The new age of surveillance by Big Brother has been in full swing since the former state government abolished car registration stickers, to save a measly few million dollars when the Treasury is raking in more than six million dollars a week in traffic fines.
Cairns News recently interviewed a Townsville builder who had a very disturbing story to tell about state government surveillance that he got caught up in October last year.
He was completely unaware that he had been on “police radar” for some weeks.
The consequences of this roadside spying could have cost him his livelihood, yet he broke no laws in pursuit of his occupation.
We will call the builder Mike.
His story:
Mike,42, is a normal hard-working ‘chippie’ who owns a four wheel drive utility and a work trailer in which he carries his tools of trade and a few personal belongings.
He lives close to Townsville with his family and often works in remote parts of western Queensland.
His work requires him to do a lot of driving, returning home after working at townships like Hughenden, Julia Creek or Pentland, a comfortable distance from his base.
Sometimes he has to drive to Townsville during the week to buy building materials, normally unavailable in smaller towns.
He was returning from Townsville with a load of materials for a job when he was intercepted by police at a roadblock west of Charters Towers.
Present at the parking bay were several Main Roads Department inspectors and traffic police checking truckies’ work diaries, licences, vehicle roadworthiness and conducting drug and alcohol tests.
Well, again such an offensive is probably in the interests of road safety, motorists would claim.
Mike’s vehicle was searched by over-zealous constables, starting with his trailer.
“The young coppers pulled everything out of the trailer and tossed my valuable electric tools into the very dusty ground,” Mike said.
“I was a little upset because there were thousands of dollars of equipment that I depend on for my job.

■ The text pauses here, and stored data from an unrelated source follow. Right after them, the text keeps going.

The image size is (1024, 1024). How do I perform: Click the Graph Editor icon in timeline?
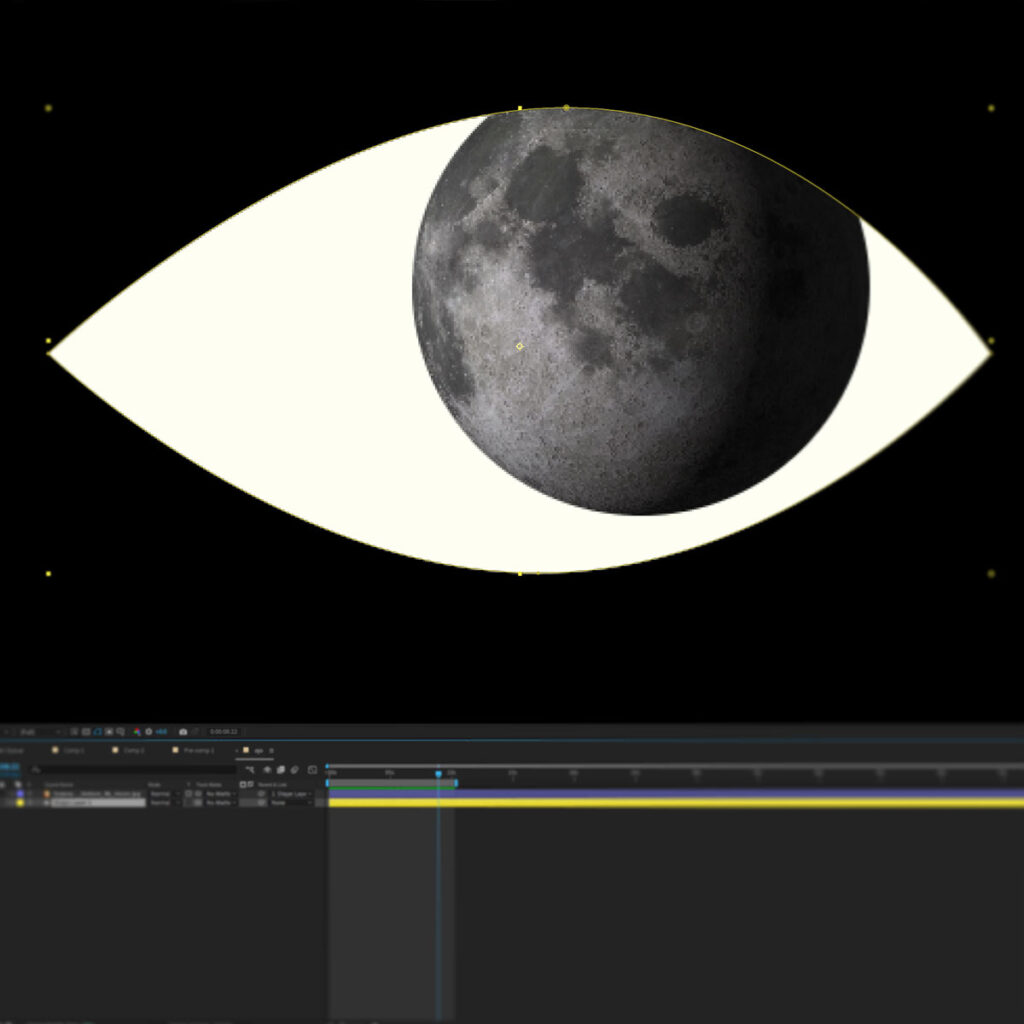click(x=312, y=770)
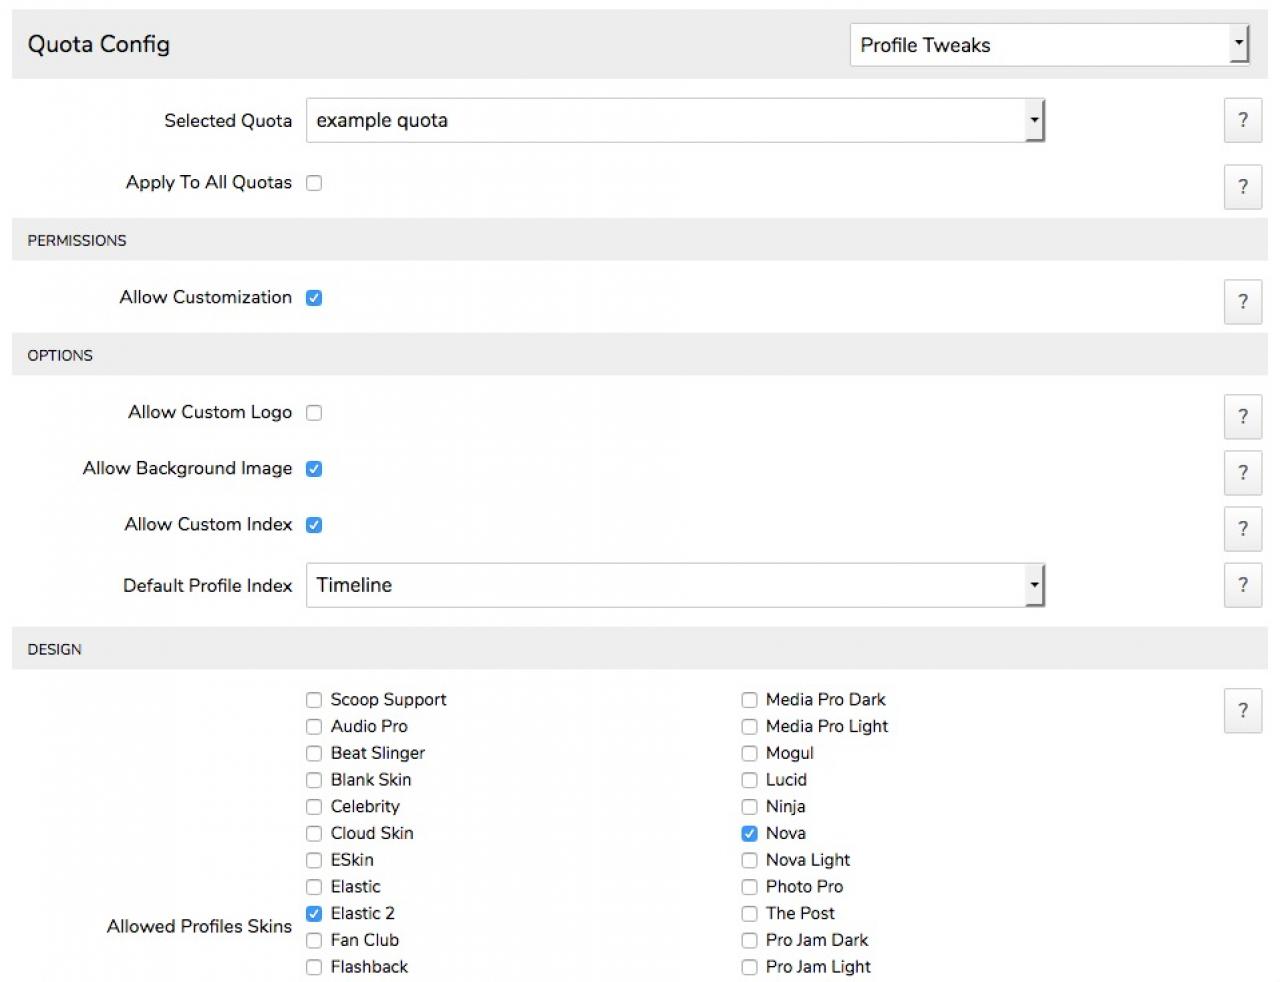The height and width of the screenshot is (982, 1280).
Task: Tick the Pro Jam Light skin
Action: tap(749, 967)
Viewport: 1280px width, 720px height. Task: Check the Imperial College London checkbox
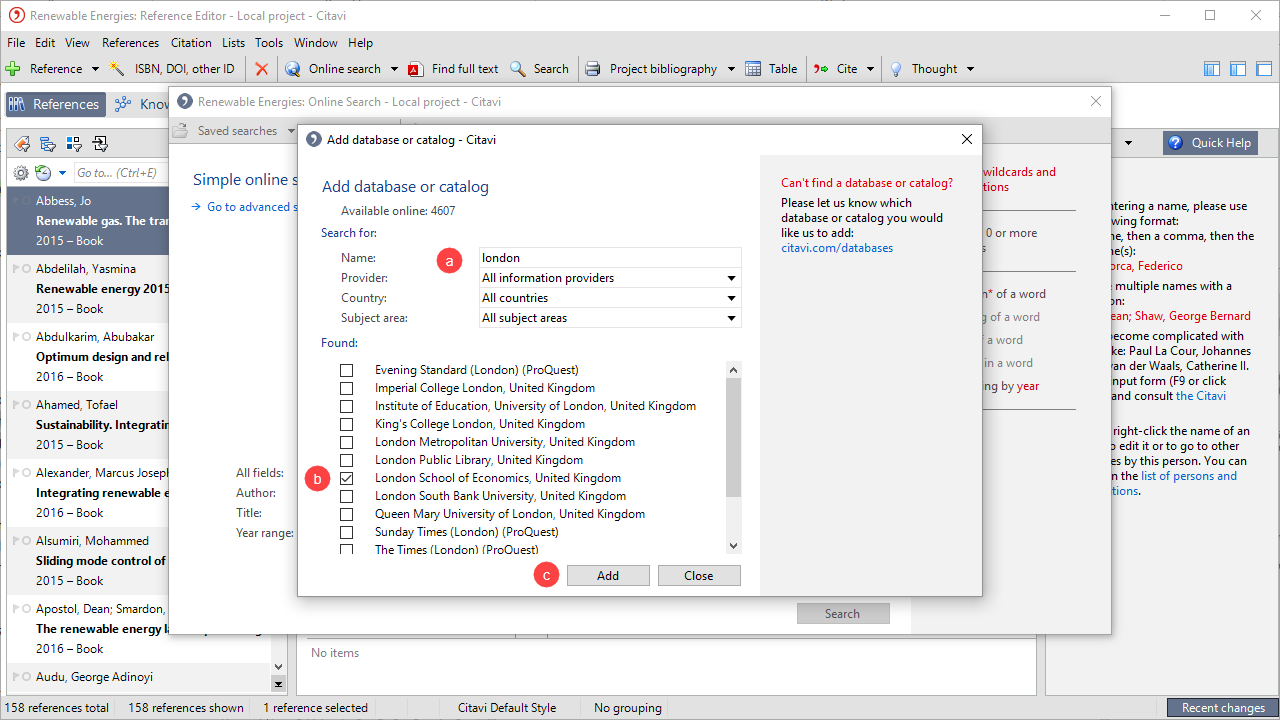[x=346, y=388]
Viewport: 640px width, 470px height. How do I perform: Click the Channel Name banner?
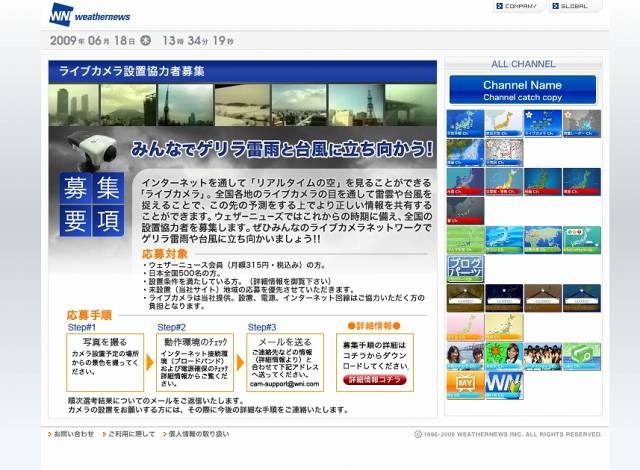[x=522, y=90]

“I asked the cop to be careful and he looked like he was about to bash me.
“The situation got worse when they started on my car and then they were about to pull all the frozen stuff out of my car fridge.
“I got really angry because before they started I told them I had nothing illegal in my car.

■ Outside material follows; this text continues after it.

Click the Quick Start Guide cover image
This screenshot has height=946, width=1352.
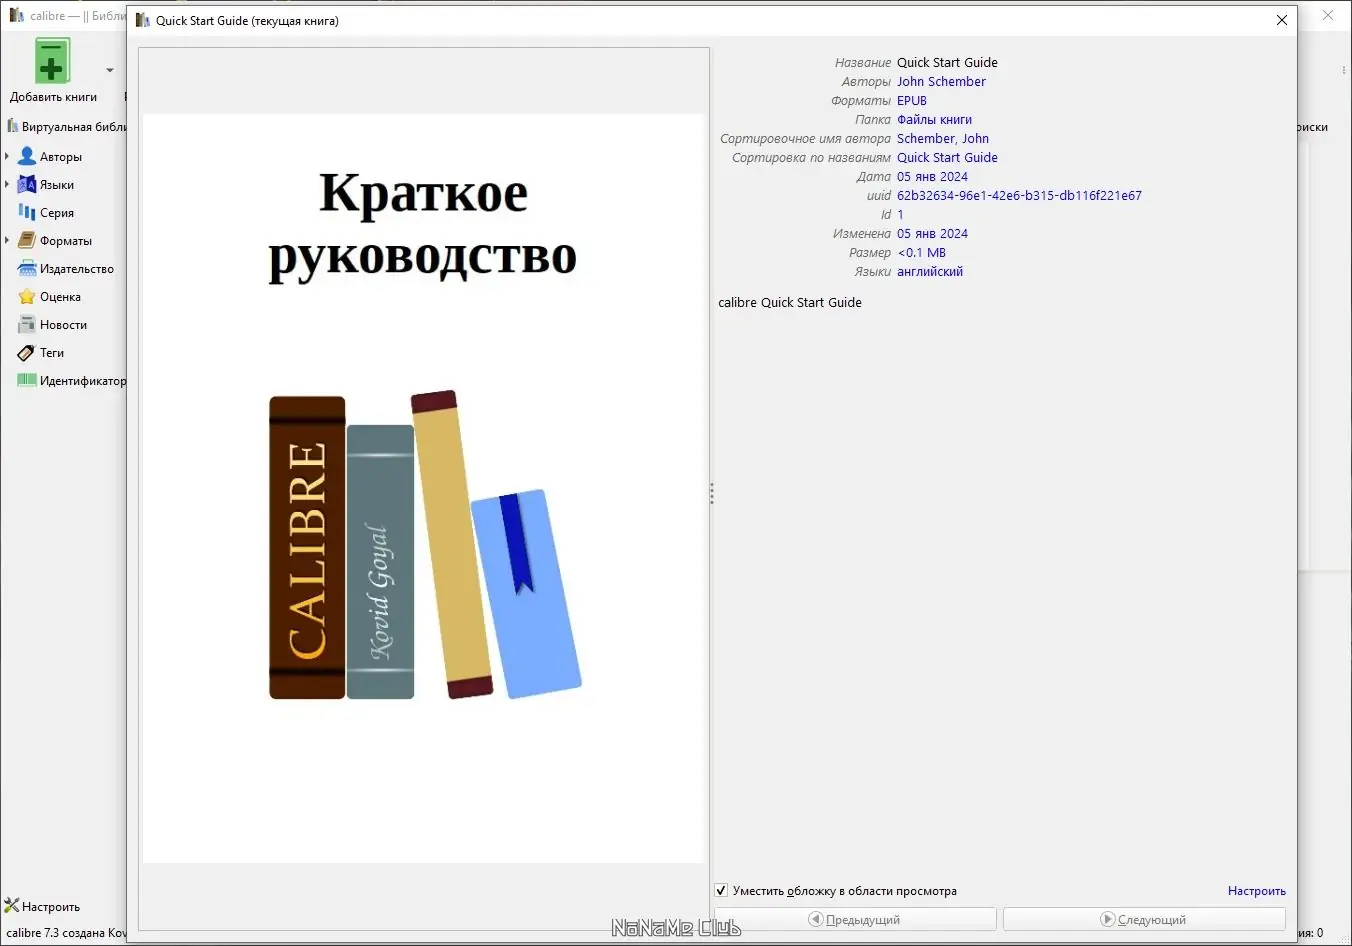click(424, 488)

“Fortunately a senior officer appeared and told the young cops to stop and leave me alone.”
The conversation Mike then had with this officer shocked the easy going tradie father of three.
Mike asked the officer why his car was being searched and why he had been picked out of a large number of vehicles stopped on the roadside.

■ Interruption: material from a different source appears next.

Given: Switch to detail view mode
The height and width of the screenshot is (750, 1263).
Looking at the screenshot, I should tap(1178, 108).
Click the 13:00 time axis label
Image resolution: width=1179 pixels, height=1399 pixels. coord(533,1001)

“The copper said I had been on their radar for a while because I often travel between Townsville and the west and they wanted to check me out,” Mike said.
“He told me they had lots of photos of my car passing the fixed camera at Woodstock and from other cameras in Townsville and they thought I was selling drugs.
“I told him I was a tradie and often had to go to Townsville for materials and they knew my movements because he said I was spending too much time on the road and would have been tired.
“He said if I had an accident because I was tired the insurance company could get the camera information and possibly not pay out any damages.
“I said I drove no more than five hours at a time and do not drive when I am tired.”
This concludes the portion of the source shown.